Here is a centrifuge created by Cathal Garvey called DremelFuge. It can be found here:


It uses standard 1.5ml/2ml Eppendorf/Microcentrifuge tubes. Works with both a drill or Dremel.


I was trying to get it printed out but I was having trouble with it. So I decided I would try to make my own from parts laying around. It consists of a 3.5 inch PVC plumbing cap and a bolt, nut and washer. As seen below I have it running on a drill press. I did try it on a dremel, it worked, but I would not use it that way unless a closed off compartent is built for it (later project).

Homemade dremelfuge

Working in drill press

Saturday, September 8, 2012

Even More Books

Modern Book

Older Books

I have picked up 3 more books for my library. 2 are older and from a better time for citizen science. The other one newer but important for the amateur scientist. (I truly dislike using amateur or citizen scientist. It gives the impression that real science can not be done by them.)

1) Apparatus - 1967 by F. F. Blackwell.

This book shows you how to build various science equipment from household materials. Focusing more on the physical sciences but can be applied to the biological as well. Sections include:

Elementary electricity, Biological apparatus, Light, Machines, Air, Sound and heat, Water, Weather and soil studies.

2) Procedures in Experimental Physics - by John Strong. Originally published in 1938 republished 1986.

Another book dealing with physics. It has great explanations of certain techniques. This book and The Amateur Scientist by C.L. Stong make for great physics experiments of old.
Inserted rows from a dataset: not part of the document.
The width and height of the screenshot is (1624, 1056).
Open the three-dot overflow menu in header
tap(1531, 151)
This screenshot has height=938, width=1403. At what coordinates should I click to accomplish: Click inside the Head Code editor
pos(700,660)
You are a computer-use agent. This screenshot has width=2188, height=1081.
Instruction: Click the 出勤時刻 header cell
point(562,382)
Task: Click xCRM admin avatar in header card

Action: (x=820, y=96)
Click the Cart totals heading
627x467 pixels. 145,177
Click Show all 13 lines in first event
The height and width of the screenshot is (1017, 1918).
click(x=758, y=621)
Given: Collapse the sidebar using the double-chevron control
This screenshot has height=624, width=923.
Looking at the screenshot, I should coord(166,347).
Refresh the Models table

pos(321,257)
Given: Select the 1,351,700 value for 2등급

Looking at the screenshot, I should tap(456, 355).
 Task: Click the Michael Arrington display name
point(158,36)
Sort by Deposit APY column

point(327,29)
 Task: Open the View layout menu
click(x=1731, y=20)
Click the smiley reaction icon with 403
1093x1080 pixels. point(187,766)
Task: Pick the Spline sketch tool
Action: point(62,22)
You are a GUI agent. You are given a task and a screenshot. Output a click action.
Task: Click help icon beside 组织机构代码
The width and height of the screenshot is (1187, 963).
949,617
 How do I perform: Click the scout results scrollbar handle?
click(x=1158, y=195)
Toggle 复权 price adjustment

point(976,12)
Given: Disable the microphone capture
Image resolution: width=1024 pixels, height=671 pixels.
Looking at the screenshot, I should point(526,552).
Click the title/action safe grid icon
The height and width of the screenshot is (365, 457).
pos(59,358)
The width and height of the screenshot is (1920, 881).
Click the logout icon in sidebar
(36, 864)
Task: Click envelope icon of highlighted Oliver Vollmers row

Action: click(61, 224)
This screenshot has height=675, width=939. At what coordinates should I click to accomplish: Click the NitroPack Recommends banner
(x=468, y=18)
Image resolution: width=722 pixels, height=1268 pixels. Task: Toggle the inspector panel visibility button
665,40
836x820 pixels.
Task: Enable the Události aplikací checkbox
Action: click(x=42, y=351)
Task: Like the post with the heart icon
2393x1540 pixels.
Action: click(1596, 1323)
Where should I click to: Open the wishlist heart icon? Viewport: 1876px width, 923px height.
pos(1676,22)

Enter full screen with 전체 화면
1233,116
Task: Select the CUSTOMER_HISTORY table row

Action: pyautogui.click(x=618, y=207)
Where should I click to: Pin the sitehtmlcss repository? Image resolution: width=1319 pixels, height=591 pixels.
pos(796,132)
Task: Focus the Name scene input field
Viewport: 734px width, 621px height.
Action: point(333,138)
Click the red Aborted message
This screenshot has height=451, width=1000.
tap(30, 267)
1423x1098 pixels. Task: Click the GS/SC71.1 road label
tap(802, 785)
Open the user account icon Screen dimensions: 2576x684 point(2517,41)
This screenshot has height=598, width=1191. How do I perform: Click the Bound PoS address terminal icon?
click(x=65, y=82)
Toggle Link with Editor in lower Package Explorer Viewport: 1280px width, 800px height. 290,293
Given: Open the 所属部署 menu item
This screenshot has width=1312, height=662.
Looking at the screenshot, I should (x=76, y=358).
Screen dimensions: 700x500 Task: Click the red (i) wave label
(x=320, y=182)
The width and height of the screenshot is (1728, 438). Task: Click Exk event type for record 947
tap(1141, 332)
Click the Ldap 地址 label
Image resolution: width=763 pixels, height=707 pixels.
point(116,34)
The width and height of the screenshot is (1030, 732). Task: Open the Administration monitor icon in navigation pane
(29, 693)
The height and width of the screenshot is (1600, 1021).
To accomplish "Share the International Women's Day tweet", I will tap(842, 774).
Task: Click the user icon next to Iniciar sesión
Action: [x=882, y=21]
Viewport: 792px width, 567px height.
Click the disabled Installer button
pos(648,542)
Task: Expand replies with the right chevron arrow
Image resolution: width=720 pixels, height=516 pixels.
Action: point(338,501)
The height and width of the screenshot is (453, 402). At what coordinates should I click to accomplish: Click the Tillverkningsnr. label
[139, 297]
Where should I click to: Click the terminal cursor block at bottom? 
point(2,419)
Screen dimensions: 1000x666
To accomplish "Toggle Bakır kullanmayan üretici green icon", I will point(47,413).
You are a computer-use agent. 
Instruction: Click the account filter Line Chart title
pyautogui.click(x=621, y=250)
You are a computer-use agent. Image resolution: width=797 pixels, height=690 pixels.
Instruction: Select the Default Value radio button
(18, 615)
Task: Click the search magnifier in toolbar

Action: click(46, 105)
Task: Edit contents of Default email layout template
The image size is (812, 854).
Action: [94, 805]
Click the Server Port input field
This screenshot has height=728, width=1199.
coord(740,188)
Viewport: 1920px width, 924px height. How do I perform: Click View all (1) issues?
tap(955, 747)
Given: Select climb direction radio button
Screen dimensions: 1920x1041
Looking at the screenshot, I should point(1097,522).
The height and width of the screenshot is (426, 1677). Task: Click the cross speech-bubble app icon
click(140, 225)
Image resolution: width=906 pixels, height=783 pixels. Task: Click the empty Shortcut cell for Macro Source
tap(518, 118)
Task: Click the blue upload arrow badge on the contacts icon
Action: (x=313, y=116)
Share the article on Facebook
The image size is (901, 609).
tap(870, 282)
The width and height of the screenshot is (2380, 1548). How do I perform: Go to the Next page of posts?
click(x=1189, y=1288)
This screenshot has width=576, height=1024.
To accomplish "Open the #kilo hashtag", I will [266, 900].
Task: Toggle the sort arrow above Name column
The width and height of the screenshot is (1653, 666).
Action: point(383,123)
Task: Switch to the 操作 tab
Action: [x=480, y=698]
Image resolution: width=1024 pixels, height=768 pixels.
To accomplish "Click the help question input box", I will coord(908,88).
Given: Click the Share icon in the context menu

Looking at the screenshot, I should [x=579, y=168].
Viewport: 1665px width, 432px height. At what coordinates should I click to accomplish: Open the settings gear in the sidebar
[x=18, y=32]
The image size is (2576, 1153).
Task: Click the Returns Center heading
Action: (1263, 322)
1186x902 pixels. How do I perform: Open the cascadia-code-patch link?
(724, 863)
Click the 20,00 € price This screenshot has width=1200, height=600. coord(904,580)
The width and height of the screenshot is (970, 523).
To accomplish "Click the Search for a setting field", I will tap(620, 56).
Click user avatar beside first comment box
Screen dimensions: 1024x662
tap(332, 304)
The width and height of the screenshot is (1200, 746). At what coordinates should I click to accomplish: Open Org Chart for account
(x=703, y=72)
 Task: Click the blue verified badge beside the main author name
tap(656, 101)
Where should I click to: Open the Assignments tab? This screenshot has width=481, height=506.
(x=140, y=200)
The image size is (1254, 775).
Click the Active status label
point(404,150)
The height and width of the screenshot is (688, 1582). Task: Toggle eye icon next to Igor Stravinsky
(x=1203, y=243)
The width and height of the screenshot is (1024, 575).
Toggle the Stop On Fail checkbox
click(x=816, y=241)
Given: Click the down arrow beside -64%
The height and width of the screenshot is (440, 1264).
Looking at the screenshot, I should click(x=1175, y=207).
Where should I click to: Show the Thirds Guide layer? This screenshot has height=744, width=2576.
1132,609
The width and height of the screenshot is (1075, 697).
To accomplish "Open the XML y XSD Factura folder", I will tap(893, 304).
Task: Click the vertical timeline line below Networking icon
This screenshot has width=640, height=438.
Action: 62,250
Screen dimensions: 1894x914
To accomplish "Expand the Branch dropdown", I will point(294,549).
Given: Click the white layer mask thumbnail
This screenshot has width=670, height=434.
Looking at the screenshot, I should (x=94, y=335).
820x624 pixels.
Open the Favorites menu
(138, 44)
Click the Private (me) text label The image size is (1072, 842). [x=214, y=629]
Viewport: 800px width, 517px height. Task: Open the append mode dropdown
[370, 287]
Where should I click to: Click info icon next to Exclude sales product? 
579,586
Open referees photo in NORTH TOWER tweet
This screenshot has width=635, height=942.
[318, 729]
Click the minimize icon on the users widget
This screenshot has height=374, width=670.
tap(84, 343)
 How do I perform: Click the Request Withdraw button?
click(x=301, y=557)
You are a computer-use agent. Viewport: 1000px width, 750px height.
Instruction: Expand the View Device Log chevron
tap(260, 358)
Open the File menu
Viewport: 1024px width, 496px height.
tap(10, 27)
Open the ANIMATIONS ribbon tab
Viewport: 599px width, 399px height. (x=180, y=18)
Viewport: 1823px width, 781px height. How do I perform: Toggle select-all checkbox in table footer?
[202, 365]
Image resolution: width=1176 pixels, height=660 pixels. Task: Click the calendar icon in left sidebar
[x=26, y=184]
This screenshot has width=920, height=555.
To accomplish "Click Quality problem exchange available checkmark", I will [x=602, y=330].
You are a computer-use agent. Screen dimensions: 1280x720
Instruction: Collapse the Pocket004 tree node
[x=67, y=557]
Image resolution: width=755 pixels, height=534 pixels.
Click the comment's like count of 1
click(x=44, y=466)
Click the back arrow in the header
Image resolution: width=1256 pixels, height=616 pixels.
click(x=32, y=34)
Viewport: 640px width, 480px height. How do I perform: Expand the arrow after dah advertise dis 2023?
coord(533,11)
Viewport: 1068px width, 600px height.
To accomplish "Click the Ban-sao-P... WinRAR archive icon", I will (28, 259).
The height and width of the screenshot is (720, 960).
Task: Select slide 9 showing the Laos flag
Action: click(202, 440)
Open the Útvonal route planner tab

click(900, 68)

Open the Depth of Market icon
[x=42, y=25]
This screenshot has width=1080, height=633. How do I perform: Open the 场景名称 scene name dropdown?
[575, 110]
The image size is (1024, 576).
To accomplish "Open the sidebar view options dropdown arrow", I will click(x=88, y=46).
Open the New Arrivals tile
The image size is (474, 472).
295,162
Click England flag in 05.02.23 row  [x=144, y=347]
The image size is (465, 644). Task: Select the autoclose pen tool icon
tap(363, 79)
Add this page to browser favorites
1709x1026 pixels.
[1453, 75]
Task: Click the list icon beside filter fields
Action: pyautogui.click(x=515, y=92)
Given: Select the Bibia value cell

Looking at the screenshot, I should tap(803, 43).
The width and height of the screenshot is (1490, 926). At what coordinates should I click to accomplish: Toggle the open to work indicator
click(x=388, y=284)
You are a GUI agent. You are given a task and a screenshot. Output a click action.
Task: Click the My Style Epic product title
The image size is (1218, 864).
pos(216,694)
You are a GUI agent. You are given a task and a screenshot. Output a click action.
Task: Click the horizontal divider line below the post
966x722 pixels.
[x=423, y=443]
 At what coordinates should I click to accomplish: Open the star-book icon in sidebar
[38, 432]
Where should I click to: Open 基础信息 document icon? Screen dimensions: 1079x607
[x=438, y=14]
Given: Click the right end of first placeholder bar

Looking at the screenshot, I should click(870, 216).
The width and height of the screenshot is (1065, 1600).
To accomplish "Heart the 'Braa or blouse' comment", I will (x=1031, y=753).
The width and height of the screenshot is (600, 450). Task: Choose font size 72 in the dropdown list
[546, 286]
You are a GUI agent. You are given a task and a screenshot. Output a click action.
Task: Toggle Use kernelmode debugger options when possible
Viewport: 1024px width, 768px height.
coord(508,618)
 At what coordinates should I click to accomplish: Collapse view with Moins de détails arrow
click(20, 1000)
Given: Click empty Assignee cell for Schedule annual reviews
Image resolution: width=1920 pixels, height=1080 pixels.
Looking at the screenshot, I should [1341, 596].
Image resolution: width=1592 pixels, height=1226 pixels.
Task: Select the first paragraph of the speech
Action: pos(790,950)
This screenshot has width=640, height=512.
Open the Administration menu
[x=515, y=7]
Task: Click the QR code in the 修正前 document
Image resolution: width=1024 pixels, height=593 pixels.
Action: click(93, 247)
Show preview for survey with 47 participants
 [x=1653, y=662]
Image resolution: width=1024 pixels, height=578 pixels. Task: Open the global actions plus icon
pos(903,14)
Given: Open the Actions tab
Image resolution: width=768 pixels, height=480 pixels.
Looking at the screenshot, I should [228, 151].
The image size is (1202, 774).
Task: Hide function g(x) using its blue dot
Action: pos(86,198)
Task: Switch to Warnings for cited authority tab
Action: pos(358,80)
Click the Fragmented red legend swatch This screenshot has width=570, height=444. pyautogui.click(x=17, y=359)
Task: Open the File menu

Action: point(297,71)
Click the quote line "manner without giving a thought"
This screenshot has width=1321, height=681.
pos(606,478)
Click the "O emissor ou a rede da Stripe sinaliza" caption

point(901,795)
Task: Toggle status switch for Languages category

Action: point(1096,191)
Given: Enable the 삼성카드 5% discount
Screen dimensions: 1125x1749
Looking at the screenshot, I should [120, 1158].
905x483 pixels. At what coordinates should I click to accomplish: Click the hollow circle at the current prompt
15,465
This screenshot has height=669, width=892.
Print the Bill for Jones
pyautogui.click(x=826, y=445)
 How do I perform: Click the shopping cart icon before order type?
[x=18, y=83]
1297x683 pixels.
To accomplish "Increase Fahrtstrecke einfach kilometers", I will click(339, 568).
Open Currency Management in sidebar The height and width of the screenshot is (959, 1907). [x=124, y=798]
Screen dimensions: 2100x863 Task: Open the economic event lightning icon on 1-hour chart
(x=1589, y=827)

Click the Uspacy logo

Sections include:

Glass blowing, High Vacuum technique, Optical work, Photoelectric cells, Heat and high temperature, Molds and casting, etc.

3) The Laboratory Companion: A Practical Guide to Materials Equipment and Technique - by Gary S. Coyne 2006.

This is a very useful book that discusses the different materials used in labs and how to maintain them. This is a modern book discussing modern equipment.

When I look at some of the older books I pick up I can't believe how many books existed that helped young people build their own labs and equipment. A far cry from what you find today. I am glad that I am still able to find some of them.